Collected data entries
= = = =
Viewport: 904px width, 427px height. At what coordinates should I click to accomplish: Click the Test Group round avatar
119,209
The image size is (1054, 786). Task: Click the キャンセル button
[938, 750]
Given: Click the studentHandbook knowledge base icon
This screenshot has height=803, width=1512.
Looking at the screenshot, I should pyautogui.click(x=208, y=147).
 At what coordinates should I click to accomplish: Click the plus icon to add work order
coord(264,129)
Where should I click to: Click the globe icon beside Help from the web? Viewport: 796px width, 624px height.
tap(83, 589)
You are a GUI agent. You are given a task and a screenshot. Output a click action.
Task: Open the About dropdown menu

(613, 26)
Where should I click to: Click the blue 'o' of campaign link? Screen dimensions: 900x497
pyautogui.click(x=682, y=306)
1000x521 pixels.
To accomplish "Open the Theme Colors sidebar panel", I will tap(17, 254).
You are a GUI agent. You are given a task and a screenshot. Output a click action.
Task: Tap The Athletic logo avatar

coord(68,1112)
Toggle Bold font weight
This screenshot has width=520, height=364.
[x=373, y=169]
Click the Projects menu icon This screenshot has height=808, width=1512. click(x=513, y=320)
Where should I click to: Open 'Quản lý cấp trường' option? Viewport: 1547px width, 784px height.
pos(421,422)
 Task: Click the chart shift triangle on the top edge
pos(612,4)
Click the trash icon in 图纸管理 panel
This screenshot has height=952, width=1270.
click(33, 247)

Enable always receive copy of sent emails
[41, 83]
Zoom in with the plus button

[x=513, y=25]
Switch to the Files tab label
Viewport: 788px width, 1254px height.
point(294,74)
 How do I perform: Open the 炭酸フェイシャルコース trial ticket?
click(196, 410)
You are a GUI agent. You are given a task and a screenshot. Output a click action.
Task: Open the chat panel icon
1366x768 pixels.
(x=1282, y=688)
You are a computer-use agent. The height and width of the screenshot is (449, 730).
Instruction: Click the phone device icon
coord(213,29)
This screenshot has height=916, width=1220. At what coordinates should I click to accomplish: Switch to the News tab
= = = =
> [Task to complete]
Rewrite the collected data entries above, renaming "GUI agent" to "UI assistant" everywhere it occurs and leaving all other text unchanged.

> [Solution]
Viewport: 904px width, 427px height. At what coordinates should I click to accomplish: Click the Test Group round avatar
119,209
The image size is (1054, 786). Task: Click the キャンセル button
[938, 750]
Given: Click the studentHandbook knowledge base icon
This screenshot has height=803, width=1512.
Looking at the screenshot, I should pyautogui.click(x=208, y=147).
 At what coordinates should I click to accomplish: Click the plus icon to add work order
coord(264,129)
Where should I click to: Click the globe icon beside Help from the web? Viewport: 796px width, 624px height.
tap(83, 589)
You are a UI assistant. You are given a task and a screenshot. Output a click action.
Task: Open the About dropdown menu

(613, 26)
Where should I click to: Click the blue 'o' of campaign link? Screen dimensions: 900x497
pyautogui.click(x=682, y=306)
1000x521 pixels.
To accomplish "Open the Theme Colors sidebar panel", I will tap(17, 254).
You are a UI assistant. You are given a task and a screenshot. Output a click action.
Task: Tap The Athletic logo avatar

coord(68,1112)
Toggle Bold font weight
This screenshot has width=520, height=364.
[x=373, y=169]
Click the Projects menu icon This screenshot has height=808, width=1512. click(x=513, y=320)
Where should I click to: Open 'Quản lý cấp trường' option? Viewport: 1547px width, 784px height.
pos(421,422)
 Task: Click the chart shift triangle on the top edge
pos(612,4)
Click the trash icon in 图纸管理 panel
This screenshot has height=952, width=1270.
click(33, 247)

Enable always receive copy of sent emails
[41, 83]
Zoom in with the plus button

[x=513, y=25]
Switch to the Files tab label
Viewport: 788px width, 1254px height.
point(294,74)
 How do I perform: Open the 炭酸フェイシャルコース trial ticket?
click(196, 410)
You are a UI assistant. You are given a task and a screenshot. Output a click action.
Task: Open the chat panel icon
1366x768 pixels.
(x=1282, y=688)
You are a computer-use agent. The height and width of the screenshot is (449, 730).
Instruction: Click the phone device icon
coord(213,29)
This screenshot has height=916, width=1220. At what coordinates should I click to accomplish: Switch to the News tab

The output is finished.